On le sait, le dérèglement climatique de grande envergure qui touche la Terre ne fait à présent plus de doute et se manifeste déjà par des effets très concrets et de plus en plus dévastateurs, canicules, sécheresse, inondations plus fréquentes, disparition accélérée de la biodiversité qui n’a plus le temps de s’adapter à la rapidité de ce changement climatique, impact négatif sur les productions agricoles, migrations climatiques de plus en plus nombreuses et tensions géopolitiques accrues.

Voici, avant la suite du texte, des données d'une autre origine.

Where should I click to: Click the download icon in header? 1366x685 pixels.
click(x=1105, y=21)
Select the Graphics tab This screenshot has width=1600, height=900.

Dernière alerte en date, et non des moindres, celle formulée à Paris, il y a quelques semaines, par  la Plate-forme intergouvernementale scientifique et politique sur la biodiversité et les services écosystémiques (Voir IPBES). Cette agence de l’ONU a en effet révélé, dans le plus important rapport jamais réalisé sur cette question, que "La nature décline globalement à un rythme sans précédent dans l'histoire humaine", et qu’au rythme actuel, c’est un million d’espèces animales et végétales – soit une sur huit – qui risque de disparaître à brève échéance de la surface de la Terre ou du fond des océans.

D’après l’Organisation météorologique mondiale, parmi les quatre dernières années qui ont été les plus chaudes jamais enregistrées depuis 1850, 2018 se situe au quatrième rang, derrière 2016, 2015 et 2017. L’année dernière, on ne compte plus les records  de chaleur qui ont été battus à travers le monde. La période d’avril 2018 à mars 2019 est la séquence de douze mois la plus chaude jamais constatée au niveau mondial et en Europe.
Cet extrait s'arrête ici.